BEGIN Extract provided
Monday, April 4, 2011

Main Points in When Law Goes Pop Chapters 4-6

In Chapter 4, titled "The Law of Desire," Sherwin discusses famous historical cases that "point to three discrete kinds of cultural anxiety." When I first read this, I was thinking, "What, cultural anxiety?" But then I found it to be really interesting once he used the cases to support his classifications. He talks about the "moral anxiety" of John Brown's trial, where he led the Harper's ferry raid, and the media coverage that was allotted to his trial. Sherwin also talks about how the trial was romanticized; slavery was a huge ethical issue of the time, and this is why Sherwin chose to classify John Brown's trial under this category. In addition, the raid was controversial because of the seventeen lives that were lost, and was it justifiable? There are many ethical components of this issue, and Sherwin references a Thoreau quote regarding Brown which I thought applied well, saying he "forgot human laws and paid homage to an idea." Sherwin then goes on to talk about "epistemological anxiety" in the adultery trial of Henry Ward Beecher. Because Beecher was a religious leader and yet he was being charged with adultery, epistemological anxiety rose from people's distrust, or the worry that there might be more than meets the eye. He also discusses socioeconomic anxiety, which I found to be basically how it sounds, the worry that status can find you favor even as it applies to legal matters. Sherwin sets these classifications in part because he believes in precedent and that the past, especially in legal matters and media, affects the future. He says. "Simply stated, the lesson learned is that for every denial of factual reality, for every fantasy falsely purchased at trial, there remains a cultural debt that must be paid. That debt serves as a driving force behind notorious trials to come. Like a symptom, the hidden costs of collective fantasy can come back to haunt us."He believes that these past trials still play a role even though they have been long decided, and the fact that they were so romanticized was important.
END Extract provided
BEGIN Input data
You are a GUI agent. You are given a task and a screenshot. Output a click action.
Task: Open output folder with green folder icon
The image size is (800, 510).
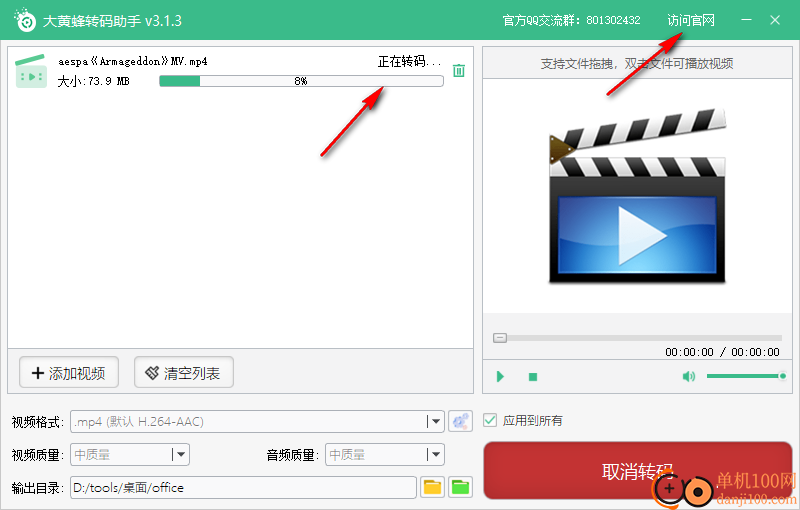[x=460, y=487]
END Input data
**Work item A:** Name every kind of cultural anxiety that Sherwin identifies in the post on When Law Goes Pop.
**Work item B:** Continue the post on When Law Goes Pop from the point where it ends.
The listing has no connection to the post on When Law Goes Pop.

**Response box A:** Moral anxiety, epistemological anxiety, socioeconomic anxiety

**Response box B:**
In Chapter 5, The PostModern Challenge. Sherwin discusses postmodern storytelling and how it plays a role in legal action. This reminded me of the first chapters we read, when it talked about the influence of media on law and also the influence of law on media. He uses the murder case of Randall Dale Adams and how use of media through a film made by Errol Morris ultimately set him free. This example was about positive media influence and its role in this case, but it may also be negative. For example, OJ Simpson threatened to sue Time Magazine for their edit of the cover photo. The cover showed a darkened mugshot that made him to look scary and almost evil. This was an example of how media swayed the public against a person on trial in a publicized case. Sherwin also makes reference that media influence is not solely responsible and there must be valid supporting material; the media cannot stand on its own.
In Chapter 6, The Jurisprudence of Appearances, Sherwin again hits on the use of media to away an audience's opinion. Media cannot be used in the courtroom, but this does not mean that it does not play a role. Sherwin talks about our legal system and the supreme court and the concept of a jury made up of American citizens. He talks about the massive coverage that is "the news" that keeps us updated on the current issues and legal proceedings. While 100 years ago it was not nearly as big of an issue, mass media has infiltrated our lives to such a degree that it is impossible to separate it from our legal system. The media sways our opinions and as Americans, and especially jurors, our opinions have the ability to be voiced in our legal system.